EdU Imaging Kits (DAB)

Measuring cell proliferation and cell cycle are a fundamental method to assess cell health, determine genotoxicity, and evaluate drug’s pharmacodynamic effect. The common method is measuring DNA synthesis directly. In previous experiments, there are several approaches such as the incorporation of radioactive nucleosides (3H-thymidine) or BrdU. Here, we introduce one new method, click chemistry - CuAAC (Copper-Catalyzed Azide-Alkyne Cycloaddition), and the use of this reaction in direct measurement of S-phase DNA synthesis in cell cycle.

A nucleoside analog of thymidine, EdU (5-ethynyl-2’-deoxyuridine), can be incorporated into DNA strand during DNA synthesis. The alkynyl group of EdU is a biologically inert group that will undergo an extremely selective reaction with dye’s azido via a CuAAC reaction to afford an 1,2,3-triazole product. EdU and Biotin azide possess biologically unique moieties to label DNA of proliferating cells, producing low backgrounds and high detection sensitivities. This CuAAC reaction affords superior regioselectivity and quantitative transformation under extremely mild conditions.

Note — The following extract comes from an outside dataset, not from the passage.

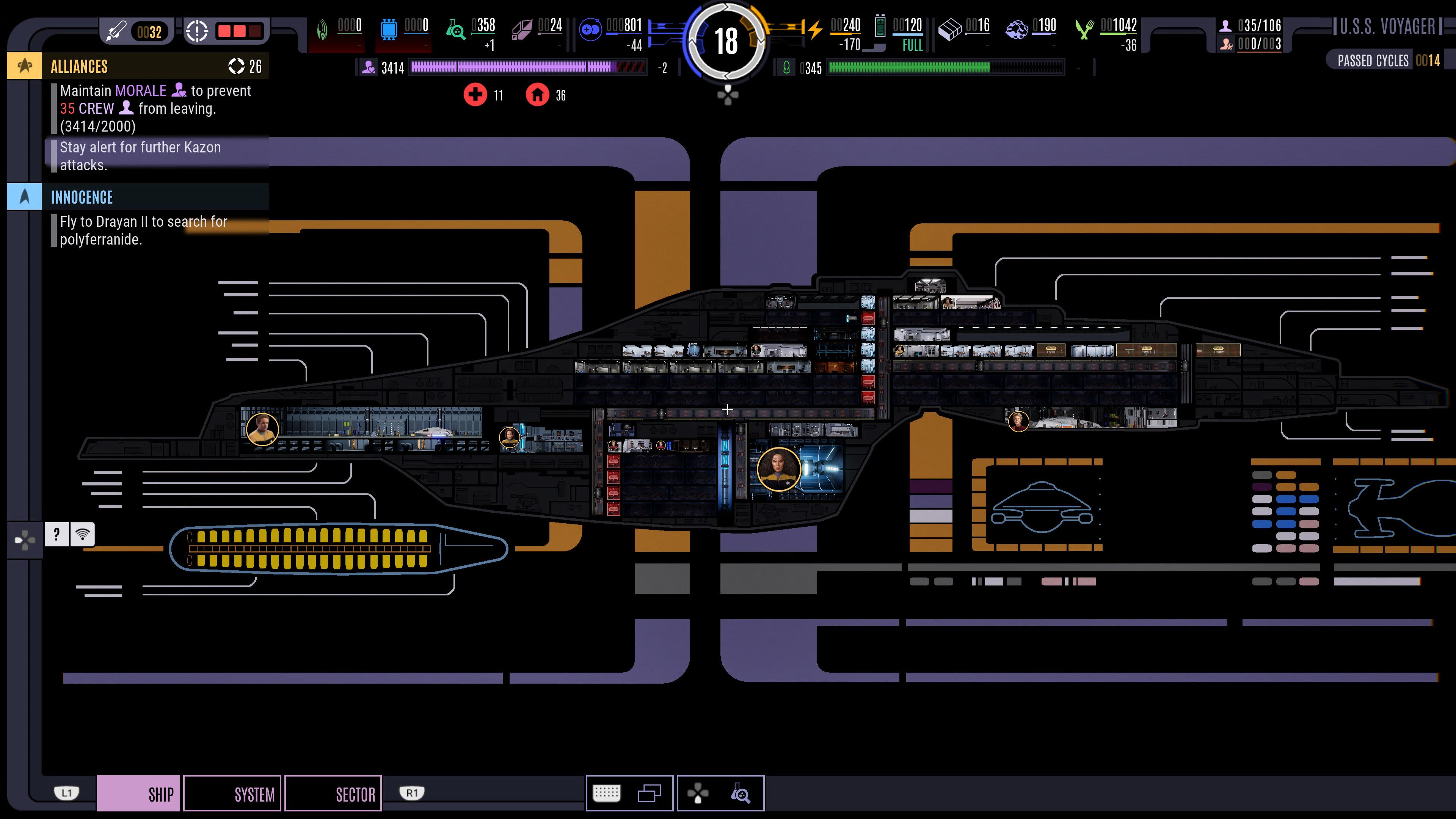Toggle the overlapping windows icon
The image size is (1456, 819).
[x=649, y=793]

EdU Imaging Kits (DAB) specifically labels the DNA of proliferating cells after biotin azide is ligated to EdU, then adds horseradish peroxidase-labeled streptavidin (HRP-Streptavidin) to bind biotin, developing by DAB chromogen, and finally visualized by microscopy.

Figure 1: The EdU Imaging Kits (DAB) to detect cell proliferation

Figure 2: Detection of cell proliferation using this kit
No staining of cells was observed in the EdU-free group, and brown staining of cells was evident after using EdU, which was inhibited by the addition of Hydroxyurea (a DNA synthesis inhibitor).